# Minkowski functional of a convex neighbourhood

I want to prove the following theorem:

Theorem

Let $$X$$ be a topological vector space. If $$C \subseteq X$$ is a convex subset such that $$0 \in C^\circ$$, then

1. the Minkowski functional $$p_C$$ is sublinear
2. $$C^\circ = \{ x \in X : p(x) < 1 \}$$
3. $$\overline{C} = \{ x \in X : p(x) \leq 1 \}$$

What I know:

The assumption $$0 \in C^\circ$$ implies that $$C$$ is absorbing. Since $$C$$ is also convex, the function $$p_C$$ is sublinear. Now, let $$A = \{ x \in X : p_C(x) < 1 \}$$ and $$B = \{ x \in X : p_C(x) \leq 1 \}$$. Since $$p_C$$ is sublinear, we have $$p_A = p_B = p_C$$.

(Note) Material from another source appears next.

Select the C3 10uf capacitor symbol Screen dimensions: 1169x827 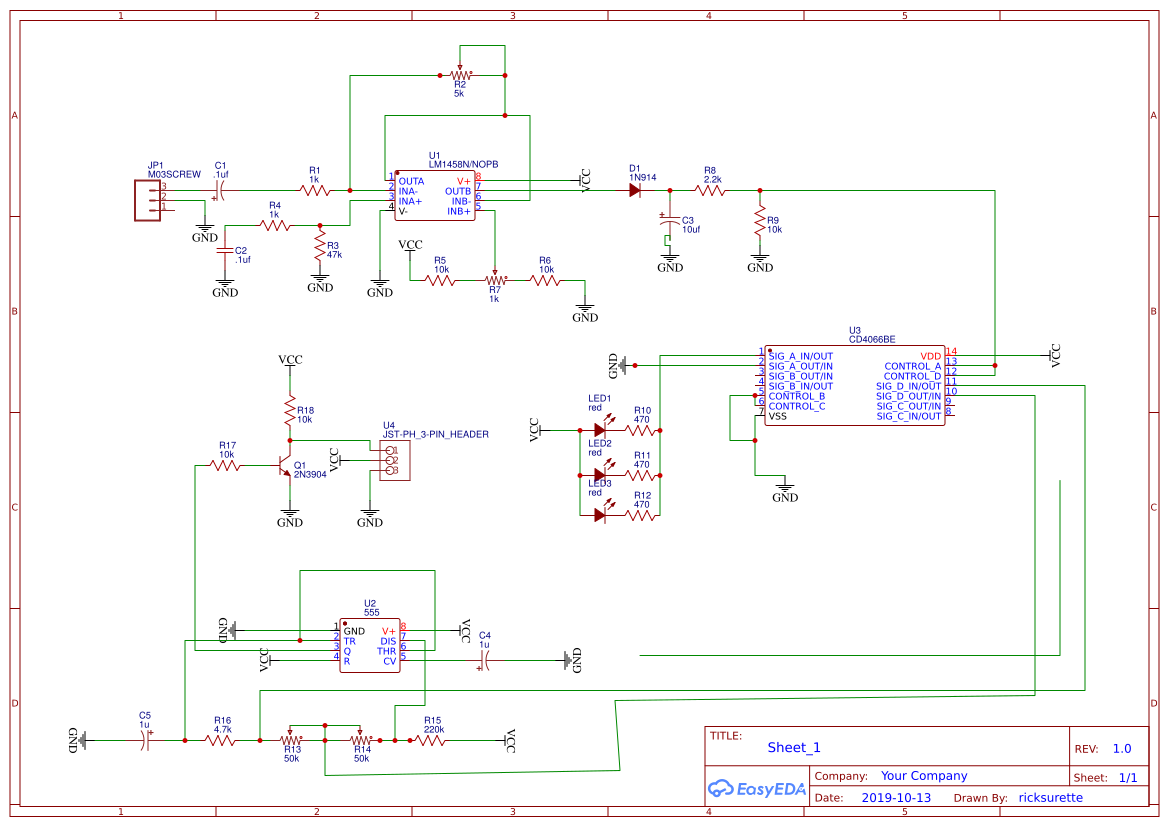click(x=670, y=221)
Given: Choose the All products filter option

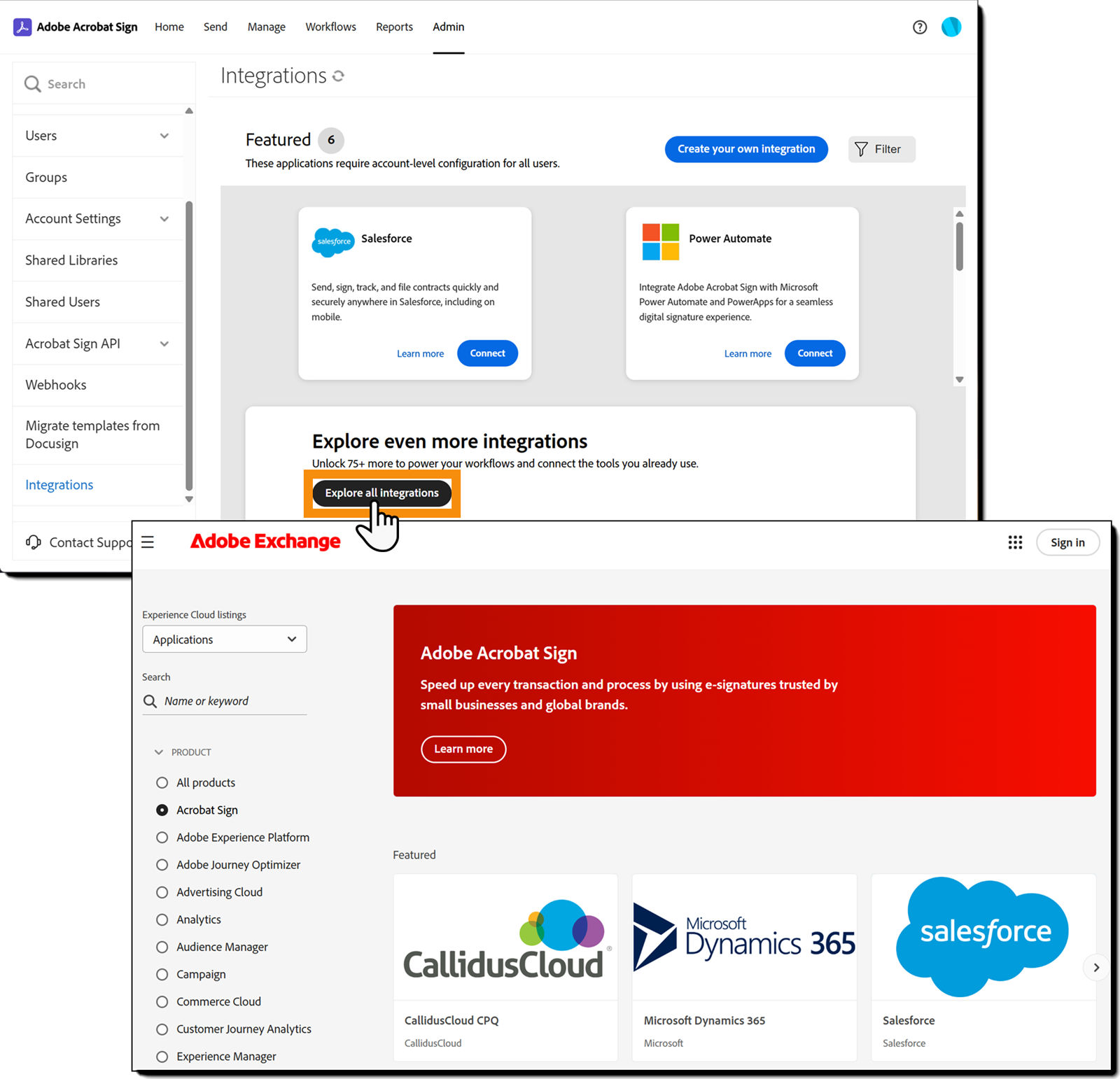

The problem is that $$p_A = p_B = p_C$$ does not directly imply $$C^\circ = A$$ and $$\overline{C} = B$$. How should I proceed?

If $$x \in C^{0}$$ then $$(1+\frac 1 n) x \in C$$ for $$n$$ sufficiently large and this implies $$p((1+\frac 1 n) x) \leq 1$$. It follows that $$p(x) \leq \frac 1 {1+\frac 1 n}<1$$.
Now let $$p(x) <1$$. Let $$0 and consider $$x+ rC^{0}$$. This is an open set containing $$x$$. let us show that it is contained in $$C$$. For $$c \in C^{0}$$ we have $$p(x+rc) \leq p(x)+rp(c)\leq p(x)+r <1$$ To finish the proof we need the fact that $$p(y) <1$$ implies $$y \in C$$. By definition of $$p$$ there exists $$t<1$$ such that $$y \in tC$$. But then $$y=t(\frac y t)+(1-t)0 \in C$$.